-- Opening Marker --

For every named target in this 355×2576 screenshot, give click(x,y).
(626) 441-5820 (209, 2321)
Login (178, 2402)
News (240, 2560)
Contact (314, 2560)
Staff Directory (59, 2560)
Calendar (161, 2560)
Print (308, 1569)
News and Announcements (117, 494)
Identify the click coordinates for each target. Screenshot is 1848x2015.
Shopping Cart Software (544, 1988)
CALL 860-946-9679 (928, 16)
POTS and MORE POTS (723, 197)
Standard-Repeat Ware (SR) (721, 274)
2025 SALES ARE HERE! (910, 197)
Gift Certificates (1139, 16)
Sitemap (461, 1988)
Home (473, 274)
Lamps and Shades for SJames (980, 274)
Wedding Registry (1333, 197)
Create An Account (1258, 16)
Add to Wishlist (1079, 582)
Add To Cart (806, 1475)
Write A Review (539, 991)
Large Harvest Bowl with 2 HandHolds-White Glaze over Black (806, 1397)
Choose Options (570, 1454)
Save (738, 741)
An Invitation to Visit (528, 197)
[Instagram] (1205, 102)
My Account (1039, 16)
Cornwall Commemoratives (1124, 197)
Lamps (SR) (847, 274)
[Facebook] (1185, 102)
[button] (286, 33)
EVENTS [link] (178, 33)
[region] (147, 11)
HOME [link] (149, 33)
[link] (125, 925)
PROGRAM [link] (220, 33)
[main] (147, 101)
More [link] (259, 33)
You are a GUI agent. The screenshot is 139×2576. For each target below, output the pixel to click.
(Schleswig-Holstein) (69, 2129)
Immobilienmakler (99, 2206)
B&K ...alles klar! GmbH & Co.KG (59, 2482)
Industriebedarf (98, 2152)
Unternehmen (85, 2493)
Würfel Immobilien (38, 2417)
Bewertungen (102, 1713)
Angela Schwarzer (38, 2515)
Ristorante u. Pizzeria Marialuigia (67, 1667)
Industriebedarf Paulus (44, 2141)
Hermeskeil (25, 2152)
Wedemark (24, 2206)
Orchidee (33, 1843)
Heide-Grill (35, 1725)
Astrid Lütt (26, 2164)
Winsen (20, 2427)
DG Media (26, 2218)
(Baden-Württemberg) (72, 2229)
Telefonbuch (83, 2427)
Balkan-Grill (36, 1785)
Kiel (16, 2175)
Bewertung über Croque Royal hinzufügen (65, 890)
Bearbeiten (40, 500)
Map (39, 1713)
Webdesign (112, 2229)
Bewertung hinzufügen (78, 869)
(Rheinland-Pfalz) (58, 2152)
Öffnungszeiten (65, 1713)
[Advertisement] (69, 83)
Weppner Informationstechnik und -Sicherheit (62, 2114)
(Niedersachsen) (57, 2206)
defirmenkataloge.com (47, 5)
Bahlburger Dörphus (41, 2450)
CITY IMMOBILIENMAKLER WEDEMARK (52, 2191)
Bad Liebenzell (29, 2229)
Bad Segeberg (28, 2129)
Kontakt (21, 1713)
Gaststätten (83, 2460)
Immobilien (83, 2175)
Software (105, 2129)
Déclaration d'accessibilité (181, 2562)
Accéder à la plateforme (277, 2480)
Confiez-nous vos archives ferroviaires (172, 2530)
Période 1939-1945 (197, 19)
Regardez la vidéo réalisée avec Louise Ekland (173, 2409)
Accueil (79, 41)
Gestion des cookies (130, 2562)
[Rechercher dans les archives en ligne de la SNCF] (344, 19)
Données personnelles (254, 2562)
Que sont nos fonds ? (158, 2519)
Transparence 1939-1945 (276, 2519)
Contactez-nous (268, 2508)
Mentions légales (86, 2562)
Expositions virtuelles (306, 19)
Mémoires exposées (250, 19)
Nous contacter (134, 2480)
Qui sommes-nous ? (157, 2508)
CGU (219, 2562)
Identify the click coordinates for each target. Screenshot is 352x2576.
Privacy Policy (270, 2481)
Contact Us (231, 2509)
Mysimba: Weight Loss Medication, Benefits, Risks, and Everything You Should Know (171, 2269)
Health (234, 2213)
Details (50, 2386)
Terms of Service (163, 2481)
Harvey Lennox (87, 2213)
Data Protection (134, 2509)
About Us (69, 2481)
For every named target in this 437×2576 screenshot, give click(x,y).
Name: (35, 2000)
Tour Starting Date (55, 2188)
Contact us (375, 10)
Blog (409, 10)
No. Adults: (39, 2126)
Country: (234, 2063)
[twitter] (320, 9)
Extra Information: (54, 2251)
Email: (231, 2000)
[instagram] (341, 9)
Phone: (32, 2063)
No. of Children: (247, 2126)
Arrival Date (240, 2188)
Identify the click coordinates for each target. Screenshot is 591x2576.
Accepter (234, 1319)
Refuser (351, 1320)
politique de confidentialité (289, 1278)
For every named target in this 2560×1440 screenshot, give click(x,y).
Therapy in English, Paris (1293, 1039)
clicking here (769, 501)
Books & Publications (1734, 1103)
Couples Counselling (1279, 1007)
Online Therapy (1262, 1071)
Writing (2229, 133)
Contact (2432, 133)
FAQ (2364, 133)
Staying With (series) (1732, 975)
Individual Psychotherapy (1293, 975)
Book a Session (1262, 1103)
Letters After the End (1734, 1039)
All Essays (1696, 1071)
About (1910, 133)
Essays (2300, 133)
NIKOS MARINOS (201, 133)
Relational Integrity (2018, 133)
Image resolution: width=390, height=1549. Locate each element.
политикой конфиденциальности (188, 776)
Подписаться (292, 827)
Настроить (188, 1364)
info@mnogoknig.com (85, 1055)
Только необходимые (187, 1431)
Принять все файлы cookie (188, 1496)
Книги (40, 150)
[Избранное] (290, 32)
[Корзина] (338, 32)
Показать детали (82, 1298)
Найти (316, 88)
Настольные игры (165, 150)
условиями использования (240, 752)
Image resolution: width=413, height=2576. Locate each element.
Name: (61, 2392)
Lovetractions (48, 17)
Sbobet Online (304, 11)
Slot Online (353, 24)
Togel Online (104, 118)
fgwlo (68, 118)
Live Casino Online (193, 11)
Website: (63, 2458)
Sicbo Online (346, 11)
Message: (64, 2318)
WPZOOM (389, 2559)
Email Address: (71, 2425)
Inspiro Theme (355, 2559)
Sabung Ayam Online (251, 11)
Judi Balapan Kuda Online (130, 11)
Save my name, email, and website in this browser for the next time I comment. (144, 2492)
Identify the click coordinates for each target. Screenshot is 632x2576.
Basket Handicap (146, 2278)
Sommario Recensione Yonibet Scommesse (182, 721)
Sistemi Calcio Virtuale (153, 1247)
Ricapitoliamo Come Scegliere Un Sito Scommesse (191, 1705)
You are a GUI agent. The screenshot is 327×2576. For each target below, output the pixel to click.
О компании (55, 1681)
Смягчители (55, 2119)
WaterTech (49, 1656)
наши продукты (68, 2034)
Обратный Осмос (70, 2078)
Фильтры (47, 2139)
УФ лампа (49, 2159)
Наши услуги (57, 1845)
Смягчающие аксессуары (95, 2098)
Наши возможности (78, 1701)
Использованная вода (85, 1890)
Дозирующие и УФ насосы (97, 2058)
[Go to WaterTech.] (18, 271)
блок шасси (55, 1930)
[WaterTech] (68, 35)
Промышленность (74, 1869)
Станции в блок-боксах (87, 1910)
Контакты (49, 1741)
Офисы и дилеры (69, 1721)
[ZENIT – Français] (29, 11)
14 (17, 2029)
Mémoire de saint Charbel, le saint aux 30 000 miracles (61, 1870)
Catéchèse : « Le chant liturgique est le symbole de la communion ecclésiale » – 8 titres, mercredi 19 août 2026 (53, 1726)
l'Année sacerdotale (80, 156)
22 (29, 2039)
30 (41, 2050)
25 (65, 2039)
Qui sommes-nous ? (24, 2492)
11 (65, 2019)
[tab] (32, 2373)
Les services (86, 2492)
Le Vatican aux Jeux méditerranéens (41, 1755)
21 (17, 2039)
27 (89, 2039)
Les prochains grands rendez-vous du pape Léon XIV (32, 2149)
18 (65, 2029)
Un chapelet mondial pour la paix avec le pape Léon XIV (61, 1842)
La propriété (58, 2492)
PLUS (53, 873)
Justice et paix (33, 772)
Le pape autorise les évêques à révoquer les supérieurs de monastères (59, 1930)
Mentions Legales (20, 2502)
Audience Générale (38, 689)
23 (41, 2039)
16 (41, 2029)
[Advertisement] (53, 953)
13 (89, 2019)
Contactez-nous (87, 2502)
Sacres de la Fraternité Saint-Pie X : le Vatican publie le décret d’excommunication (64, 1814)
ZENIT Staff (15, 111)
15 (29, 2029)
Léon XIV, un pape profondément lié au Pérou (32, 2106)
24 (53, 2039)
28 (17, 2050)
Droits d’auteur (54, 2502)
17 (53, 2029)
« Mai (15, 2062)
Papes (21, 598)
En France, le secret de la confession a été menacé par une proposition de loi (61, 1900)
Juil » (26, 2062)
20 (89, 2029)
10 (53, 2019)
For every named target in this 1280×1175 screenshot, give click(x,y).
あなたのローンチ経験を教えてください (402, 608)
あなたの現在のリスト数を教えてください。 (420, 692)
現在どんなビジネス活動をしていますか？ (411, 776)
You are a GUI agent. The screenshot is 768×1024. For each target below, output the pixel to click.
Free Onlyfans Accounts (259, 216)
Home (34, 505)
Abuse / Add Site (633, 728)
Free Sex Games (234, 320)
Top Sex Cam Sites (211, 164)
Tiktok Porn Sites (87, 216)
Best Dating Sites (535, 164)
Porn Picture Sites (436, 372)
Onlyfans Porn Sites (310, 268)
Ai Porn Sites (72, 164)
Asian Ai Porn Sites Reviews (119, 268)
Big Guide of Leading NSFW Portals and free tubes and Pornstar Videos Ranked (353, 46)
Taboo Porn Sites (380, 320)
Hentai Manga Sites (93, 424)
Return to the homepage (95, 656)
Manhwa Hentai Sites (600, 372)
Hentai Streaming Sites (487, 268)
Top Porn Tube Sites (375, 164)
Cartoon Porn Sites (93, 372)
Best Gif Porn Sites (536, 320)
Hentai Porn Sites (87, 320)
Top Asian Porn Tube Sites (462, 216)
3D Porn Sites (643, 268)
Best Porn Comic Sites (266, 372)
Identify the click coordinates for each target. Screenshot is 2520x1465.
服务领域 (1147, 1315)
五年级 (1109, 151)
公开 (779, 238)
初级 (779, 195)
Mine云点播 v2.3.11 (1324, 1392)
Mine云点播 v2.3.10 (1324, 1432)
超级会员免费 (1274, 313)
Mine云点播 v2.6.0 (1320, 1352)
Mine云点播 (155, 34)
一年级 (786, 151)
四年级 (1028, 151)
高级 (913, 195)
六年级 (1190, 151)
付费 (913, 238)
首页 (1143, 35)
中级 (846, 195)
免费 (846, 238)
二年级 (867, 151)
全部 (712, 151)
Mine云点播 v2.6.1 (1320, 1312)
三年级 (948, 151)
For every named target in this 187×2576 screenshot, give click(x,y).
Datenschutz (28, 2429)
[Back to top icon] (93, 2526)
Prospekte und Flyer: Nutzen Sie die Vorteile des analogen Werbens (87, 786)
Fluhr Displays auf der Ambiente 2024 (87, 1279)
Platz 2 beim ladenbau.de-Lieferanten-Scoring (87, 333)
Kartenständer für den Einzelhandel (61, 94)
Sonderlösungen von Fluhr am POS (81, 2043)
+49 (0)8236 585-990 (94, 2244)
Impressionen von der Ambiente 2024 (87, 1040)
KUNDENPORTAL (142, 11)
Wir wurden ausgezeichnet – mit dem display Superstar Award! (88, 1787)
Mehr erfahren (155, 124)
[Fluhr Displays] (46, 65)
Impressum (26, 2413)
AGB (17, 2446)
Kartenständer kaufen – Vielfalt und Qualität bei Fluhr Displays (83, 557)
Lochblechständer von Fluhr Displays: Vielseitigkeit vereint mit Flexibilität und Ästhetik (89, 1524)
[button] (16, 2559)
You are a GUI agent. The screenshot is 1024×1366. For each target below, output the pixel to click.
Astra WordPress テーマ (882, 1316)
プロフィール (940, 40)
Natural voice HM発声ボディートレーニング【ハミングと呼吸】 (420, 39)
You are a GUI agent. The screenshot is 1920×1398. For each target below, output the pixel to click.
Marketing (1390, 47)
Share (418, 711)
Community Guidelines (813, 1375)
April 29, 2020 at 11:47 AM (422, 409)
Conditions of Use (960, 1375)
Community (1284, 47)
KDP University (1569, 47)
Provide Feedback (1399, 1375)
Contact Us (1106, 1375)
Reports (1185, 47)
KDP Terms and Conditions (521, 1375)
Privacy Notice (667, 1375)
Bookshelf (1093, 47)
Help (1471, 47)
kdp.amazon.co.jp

-- Closing Marker --

▶ Exercise prompt
Output exactly the lines of the records from the first through the one bearing "Immobilienmakler (99, 2206)", both ends included.

▶ Your response
For every named target in this 355×2576 screenshot, give click(x,y).
(626) 441-5820 (209, 2321)
Login (178, 2402)
News (240, 2560)
Contact (314, 2560)
Staff Directory (59, 2560)
Calendar (161, 2560)
Print (308, 1569)
News and Announcements (117, 494)
Identify the click coordinates for each target. Screenshot is 1848x2015.
Shopping Cart Software (544, 1988)
CALL 860-946-9679 (928, 16)
POTS and MORE POTS (723, 197)
Standard-Repeat Ware (SR) (721, 274)
2025 SALES ARE HERE! (910, 197)
Gift Certificates (1139, 16)
Sitemap (461, 1988)
Home (473, 274)
Lamps and Shades for SJames (980, 274)
Wedding Registry (1333, 197)
Create An Account (1258, 16)
Add to Wishlist (1079, 582)
Add To Cart (806, 1475)
Write A Review (539, 991)
Large Harvest Bowl with 2 HandHolds-White Glaze over Black (806, 1397)
Choose Options (570, 1454)
Save (738, 741)
An Invitation to Visit (528, 197)
[Instagram] (1205, 102)
My Account (1039, 16)
Cornwall Commemoratives (1124, 197)
Lamps (SR) (847, 274)
[Facebook] (1185, 102)
[button] (286, 33)
EVENTS [link] (178, 33)
[region] (147, 11)
HOME [link] (149, 33)
[link] (125, 925)
PROGRAM [link] (220, 33)
[main] (147, 101)
More [link] (259, 33)
You are a GUI agent. The screenshot is 139×2576. For each target below, output the pixel to click.
(Schleswig-Holstein) (69, 2129)
Immobilienmakler (99, 2206)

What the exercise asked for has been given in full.